= Consegna =
Trascrivi il passo dell'articolo sulla condanna all'ergastolo partendo dalle parole "Madre uccide i" e fermandoti dopo "impossibili da cancellare.", rinominando "Nuova Zelanda" in "Australia".

= Testo del documento =
========================================================================

Madre uccide i due figli e nasconde i corpi nelle valigie per anni in Nuova Zelanda: condannata all’ergastolo

La storia di Hakyung Lee è una di quelle vicende che segnano. Una madre, due bambini uccisi, anni di silenzio e infine una verità riemersa dall’oscurità con la violenza di un trauma collettivo. Ora, quella donna di 45 anni, originaria della Corea del Sud ma residente da tempo in Nuova Zelanda, è stata condannata all’ergastolo per l’omicidio dei suoi due figli, Yuna e Minu Jo. Una sentenza che mette fine a un caso che per anni ha riempito le cronache locali, lasciando dietro di sé dolore, incredulità e domande impossibili da cancellare.
Il 27 giugno 2018, nella loro casa di un sobborgo di Auckland, Lee ha tolto la vita a Yuna, 8 anni, e a Minu, 6 anni. Secondo la ricostruzione degli investigatori, ha sciolto pillole antidepressive nel succo di frutta dei piccoli, somministrando loro una dose letale. Poi, nel silenzio della notte, ha riposto i corpi in due valigie e li ha nascosti in un deposito di cui ha continuato a pagare l'affitto come se nulla fosse. Subito dopo ha cambiato nome ed è fuggita in Corea del Sud, lasciando alle sue spalle soltanto una stanza vuota e due assenze che nessuno avrebbe potuto spiegare.

========================================================================

= Voci di dati raccolte =
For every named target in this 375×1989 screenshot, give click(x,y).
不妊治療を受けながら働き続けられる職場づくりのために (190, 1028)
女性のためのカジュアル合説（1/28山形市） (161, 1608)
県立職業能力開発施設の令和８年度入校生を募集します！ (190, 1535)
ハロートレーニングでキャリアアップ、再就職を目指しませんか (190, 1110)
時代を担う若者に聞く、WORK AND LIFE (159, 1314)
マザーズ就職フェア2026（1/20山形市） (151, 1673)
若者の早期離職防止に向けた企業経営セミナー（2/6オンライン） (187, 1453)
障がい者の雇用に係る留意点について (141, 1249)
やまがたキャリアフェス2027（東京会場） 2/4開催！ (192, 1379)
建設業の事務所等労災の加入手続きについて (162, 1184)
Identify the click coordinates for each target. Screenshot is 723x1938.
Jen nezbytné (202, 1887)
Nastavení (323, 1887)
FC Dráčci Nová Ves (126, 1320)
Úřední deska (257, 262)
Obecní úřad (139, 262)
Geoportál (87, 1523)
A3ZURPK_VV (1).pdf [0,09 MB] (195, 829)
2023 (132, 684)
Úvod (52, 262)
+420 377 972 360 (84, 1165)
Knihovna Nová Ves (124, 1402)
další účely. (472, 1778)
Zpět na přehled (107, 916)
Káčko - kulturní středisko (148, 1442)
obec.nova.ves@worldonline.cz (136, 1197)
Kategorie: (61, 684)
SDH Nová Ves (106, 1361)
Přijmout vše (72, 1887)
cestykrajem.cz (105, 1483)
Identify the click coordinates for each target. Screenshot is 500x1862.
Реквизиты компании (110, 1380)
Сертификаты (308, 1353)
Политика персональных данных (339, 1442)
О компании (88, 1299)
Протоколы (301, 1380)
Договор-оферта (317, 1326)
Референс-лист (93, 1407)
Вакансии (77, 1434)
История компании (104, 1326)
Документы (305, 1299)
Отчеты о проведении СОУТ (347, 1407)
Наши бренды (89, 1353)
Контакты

========================================================================

= Risultato =
Madre uccide i due figli e nasconde i corpi nelle valigie per anni in Australia: condannata all’ergastolo

La storia di Hakyung Lee è una di quelle vicende che segnano. Una madre, due bambini uccisi, anni di silenzio e infine una verità riemersa dall’oscurità con la violenza di un trauma collettivo. Ora, quella donna di 45 anni, originaria della Corea del Sud ma residente da tempo in Australia, è stata condannata all’ergastolo per l’omicidio dei suoi due figli, Yuna e Minu Jo. Una sentenza che mette fine a un caso che per anni ha riempito le cronache locali, lasciando dietro di sé dolore, incredulità e domande impossibili da cancellare.